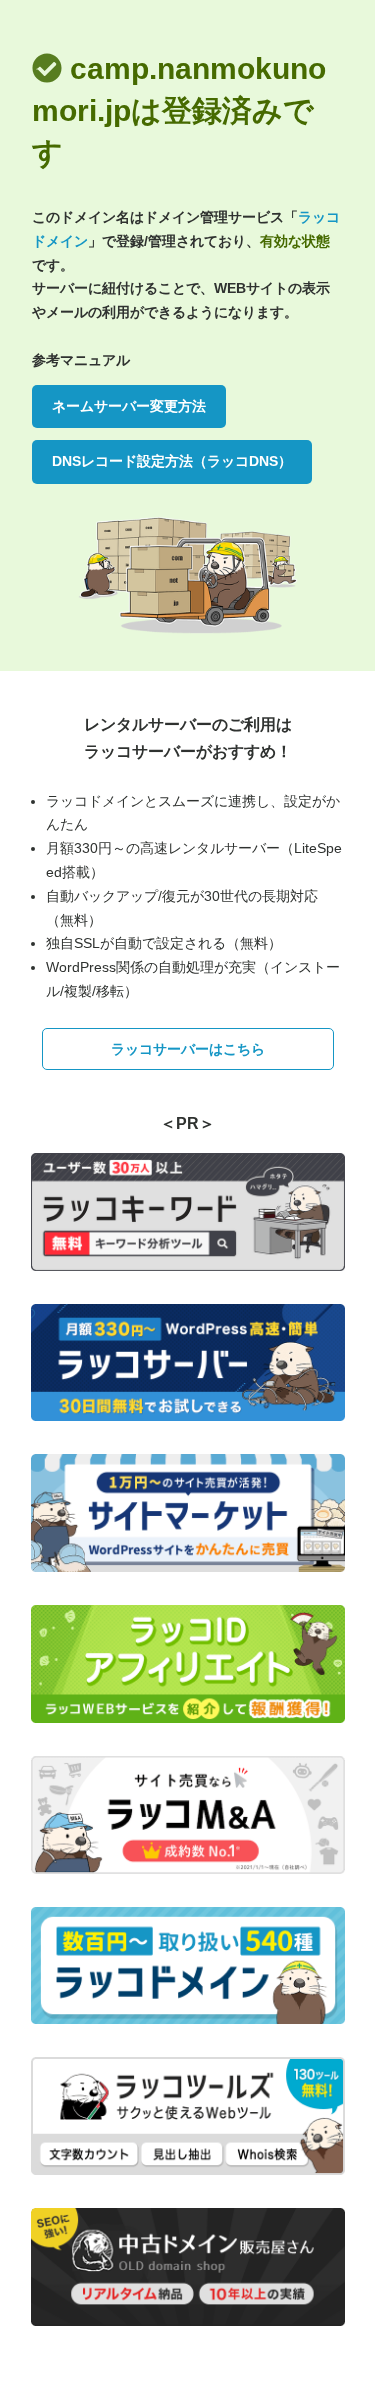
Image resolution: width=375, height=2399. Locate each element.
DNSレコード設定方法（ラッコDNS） (172, 461)
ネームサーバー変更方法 (129, 406)
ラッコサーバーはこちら (188, 1049)
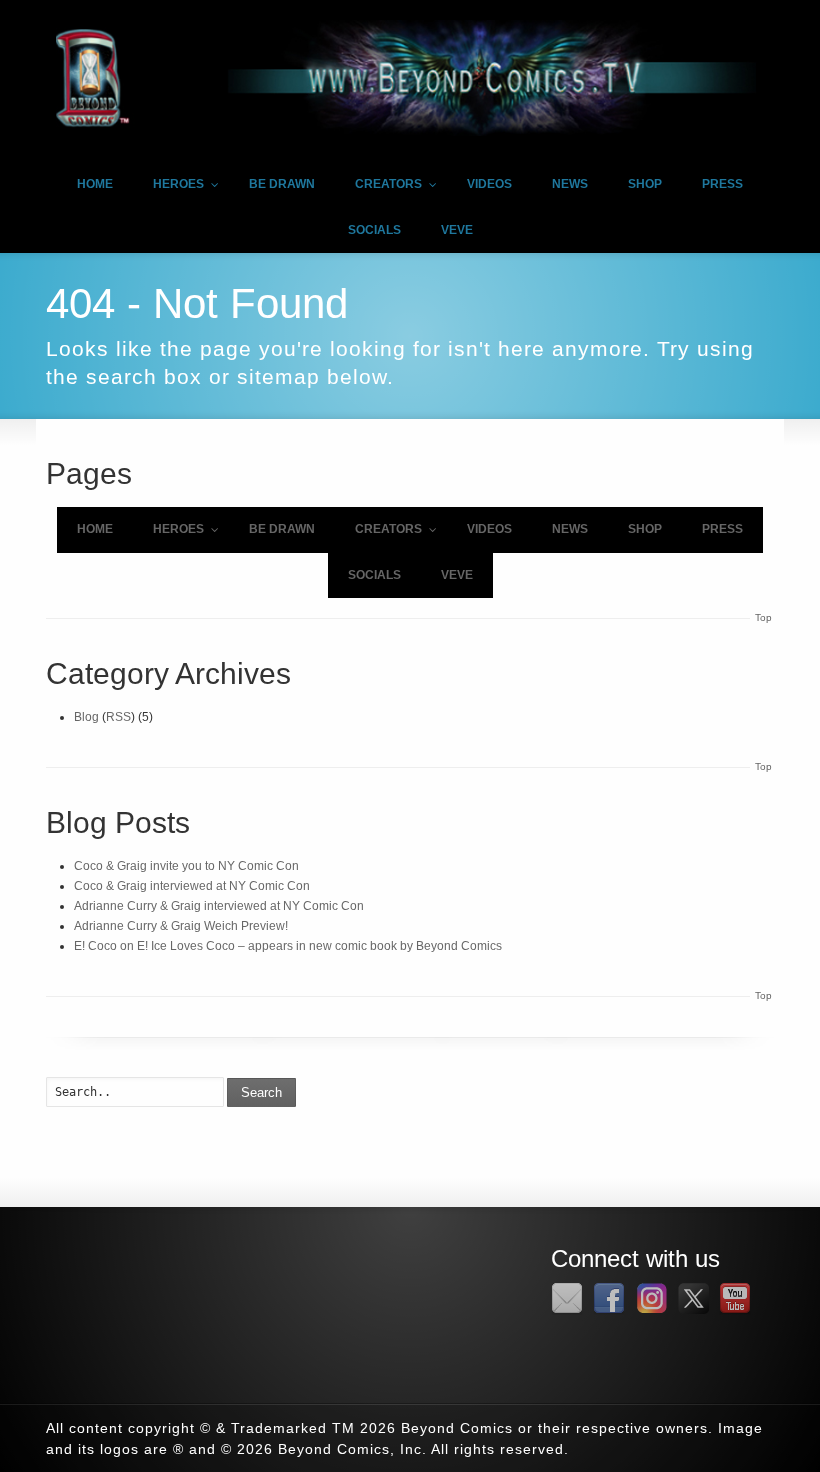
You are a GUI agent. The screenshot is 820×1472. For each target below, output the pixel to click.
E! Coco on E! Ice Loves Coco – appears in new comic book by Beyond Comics (288, 946)
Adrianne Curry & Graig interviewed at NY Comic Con (219, 906)
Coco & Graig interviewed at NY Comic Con (192, 886)
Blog (86, 717)
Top (763, 617)
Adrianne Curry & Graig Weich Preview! (181, 926)
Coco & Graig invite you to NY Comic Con (186, 866)
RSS (118, 717)
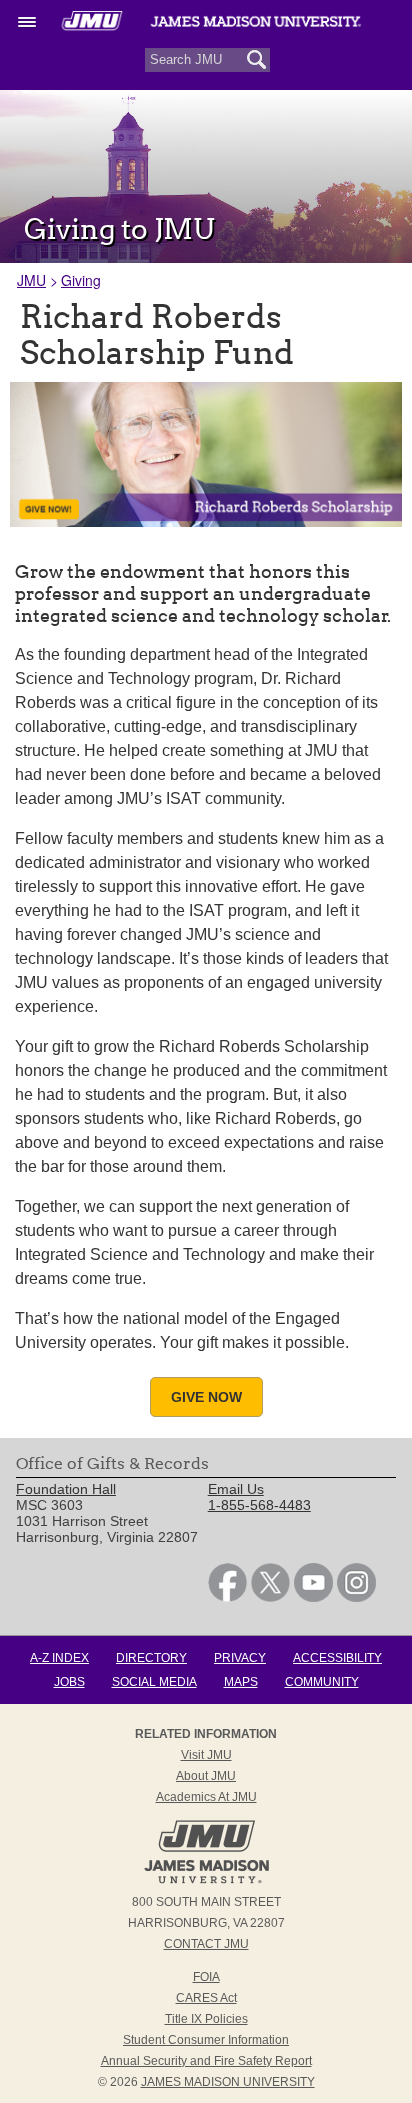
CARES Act (206, 1998)
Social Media (154, 1682)
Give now (206, 1397)
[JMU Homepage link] (206, 1881)
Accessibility (337, 1658)
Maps (241, 1682)
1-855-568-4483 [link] (259, 1505)
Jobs (69, 1682)
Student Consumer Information (206, 2040)
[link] (227, 1597)
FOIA (206, 1977)
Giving (81, 280)
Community (322, 1682)
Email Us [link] (236, 1489)
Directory (151, 1658)
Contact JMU (206, 1944)
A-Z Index (59, 1658)
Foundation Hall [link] (66, 1489)
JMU (31, 280)
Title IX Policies (206, 2019)
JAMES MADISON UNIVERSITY (228, 2082)
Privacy (240, 1658)
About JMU (206, 1776)
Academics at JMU (206, 1797)
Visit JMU (206, 1755)
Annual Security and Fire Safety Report (206, 2061)
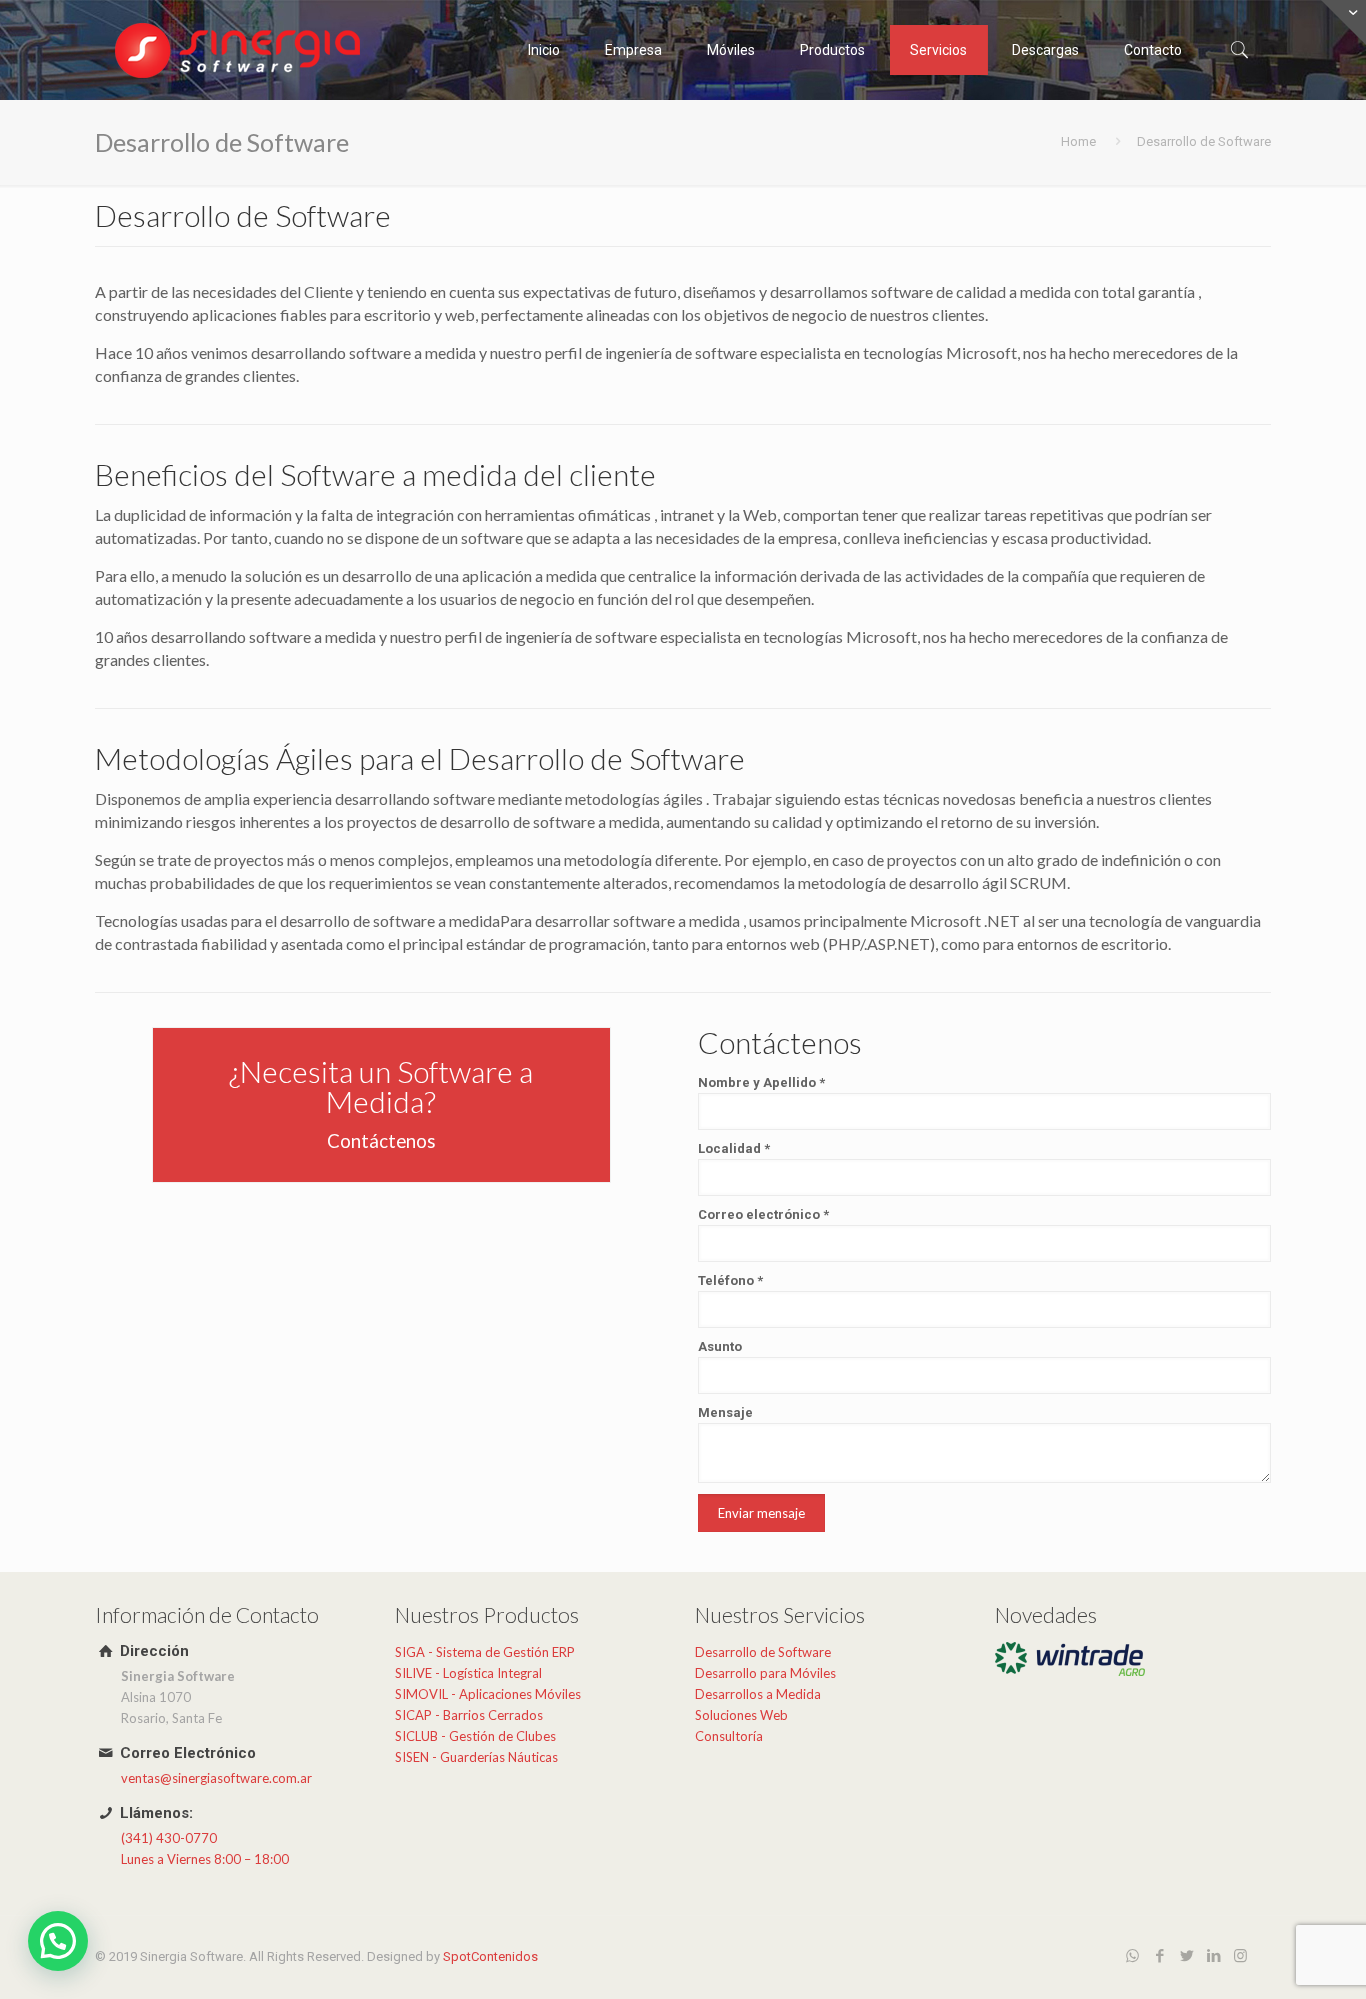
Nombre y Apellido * (761, 1082)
..............................
(About this exercise) For the entries above, please state how many lines contain the string "link"; give the number and nothing else.

(Finished task) 5